GIVEN INFORMATION:
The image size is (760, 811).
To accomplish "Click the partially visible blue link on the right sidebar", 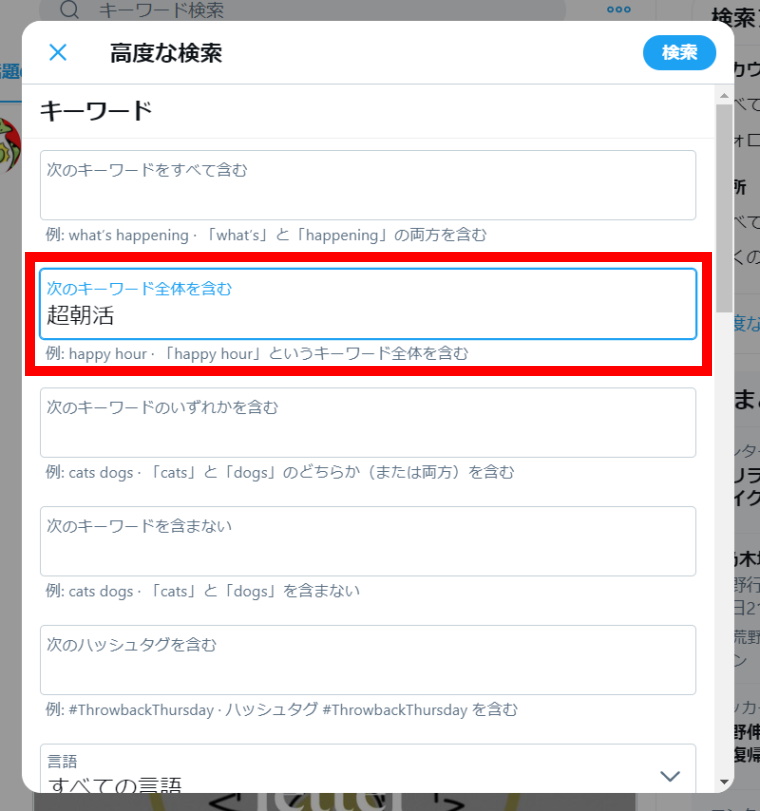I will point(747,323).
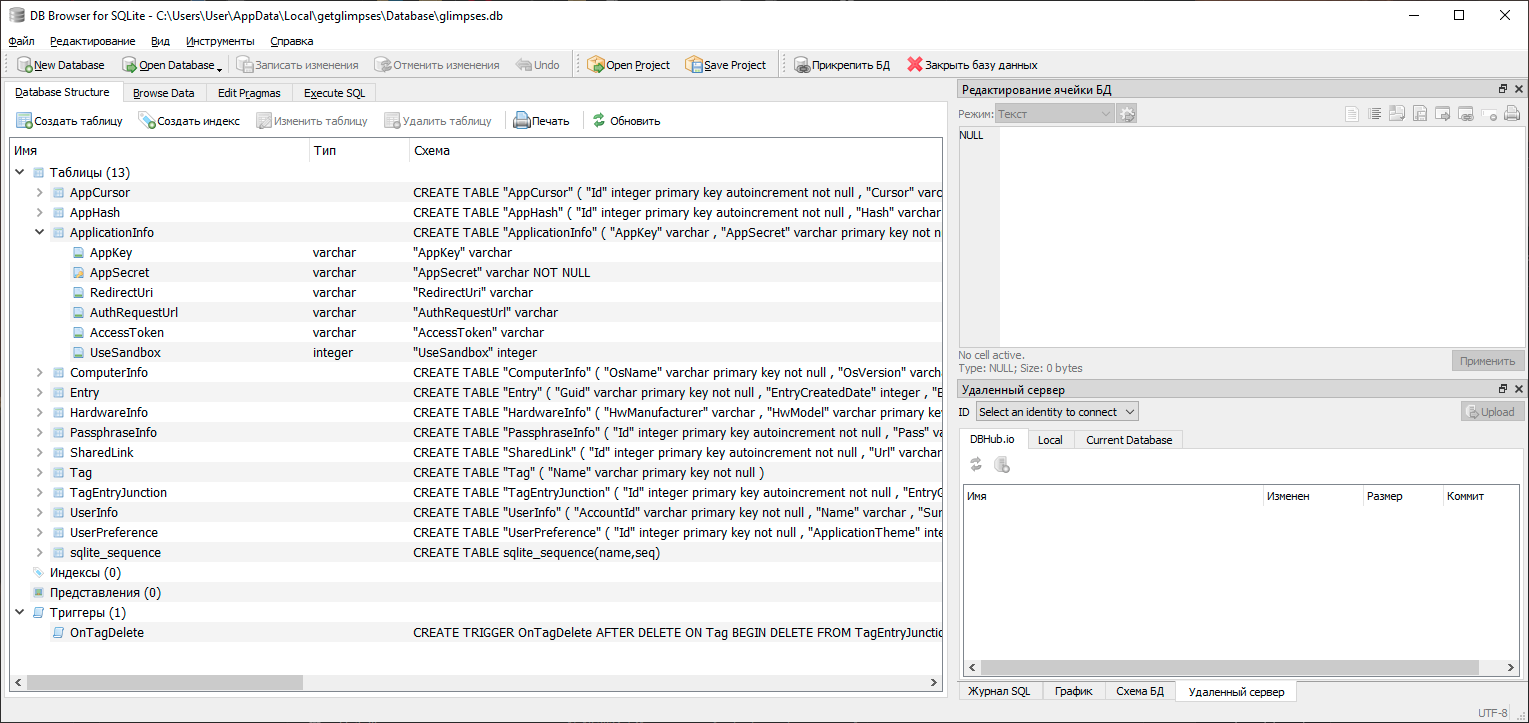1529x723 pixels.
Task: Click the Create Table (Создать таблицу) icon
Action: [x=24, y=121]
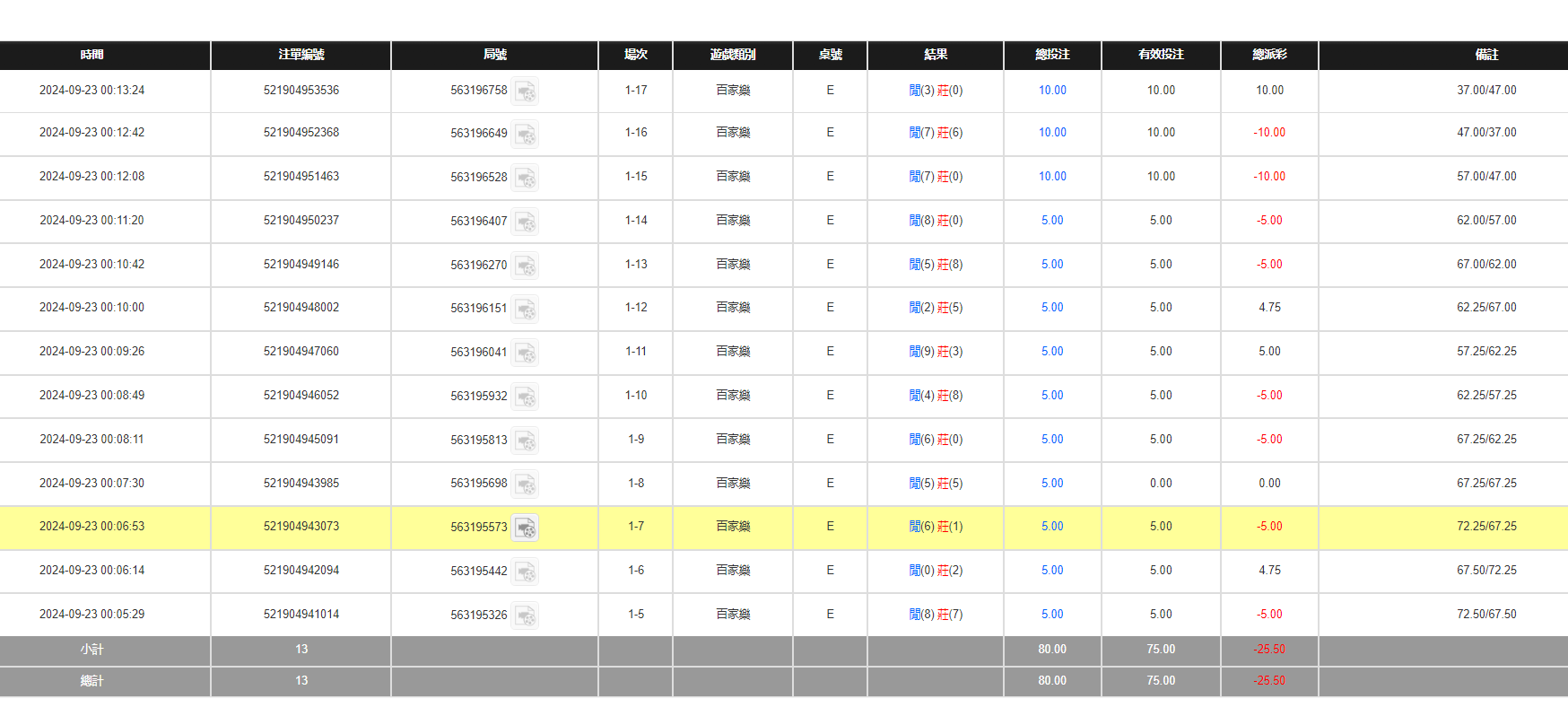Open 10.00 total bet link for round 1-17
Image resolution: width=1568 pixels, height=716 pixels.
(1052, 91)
--
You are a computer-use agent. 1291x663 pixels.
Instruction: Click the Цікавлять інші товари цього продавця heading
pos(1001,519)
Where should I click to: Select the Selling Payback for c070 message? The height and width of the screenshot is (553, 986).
--
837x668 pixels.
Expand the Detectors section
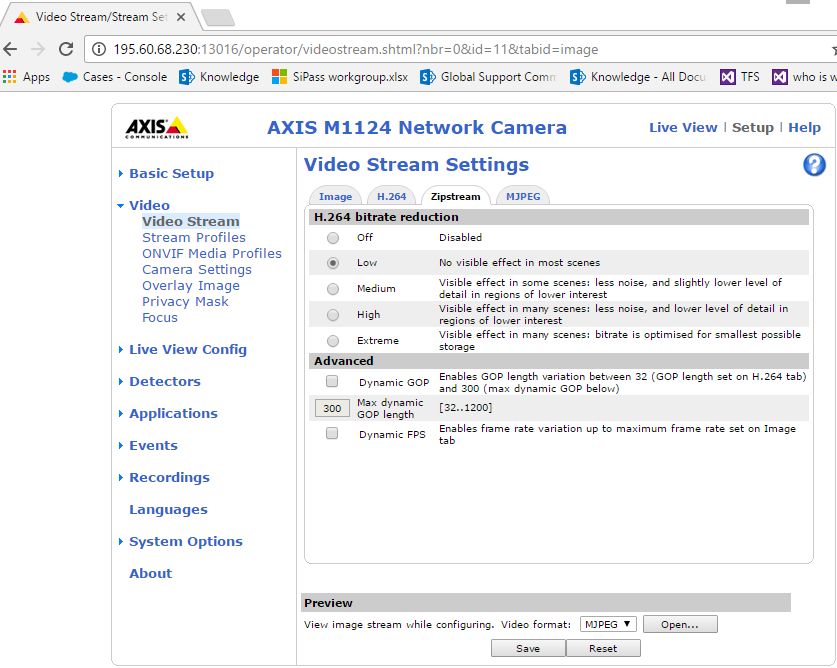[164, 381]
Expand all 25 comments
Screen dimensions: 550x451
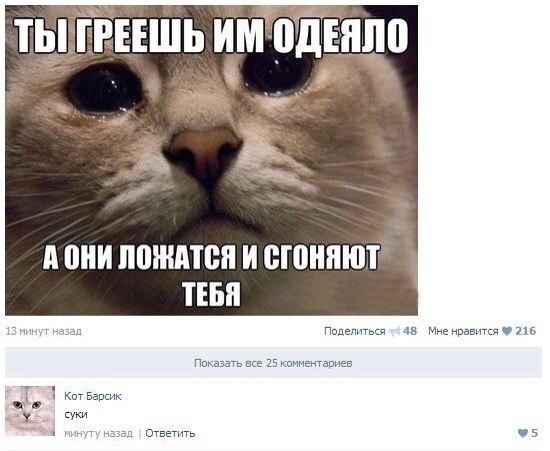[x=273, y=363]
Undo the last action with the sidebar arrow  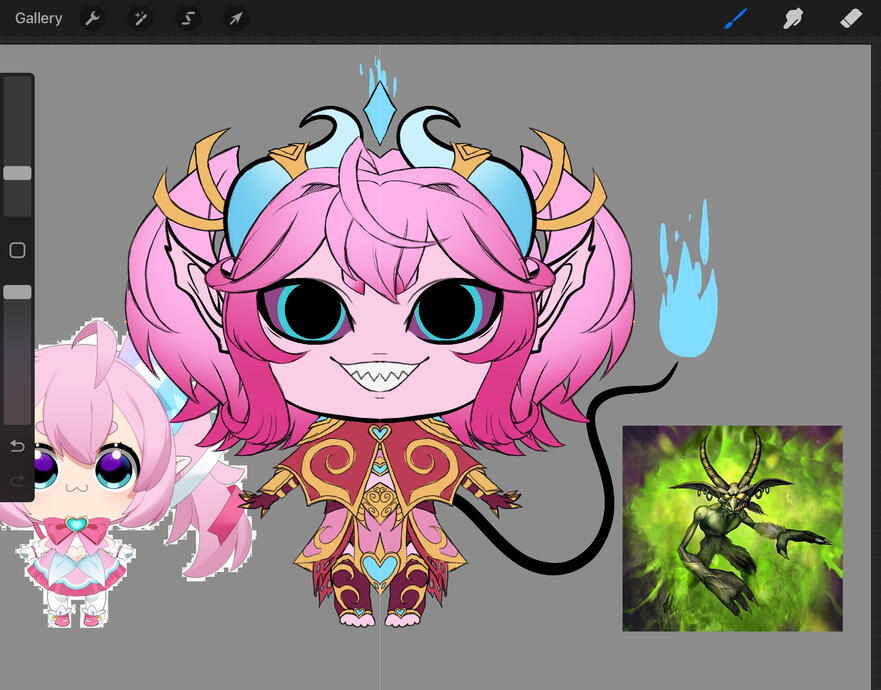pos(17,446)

AIM OF THE EXERCISE:
Everything above from the line containing "You are a computer-use" through the line containing "Where should I" must be copied exactly. Nothing outside that range belongs in the answer.

EXERCISE RESULT:
You are a computer-use agent. 1291x663 pixels.
Instruction: Click the Цікавлять інші товари цього продавця heading
pos(1001,519)
Where should I click to: Select the Selling Payback for c070 message? The height and width of the screenshot is (553, 986).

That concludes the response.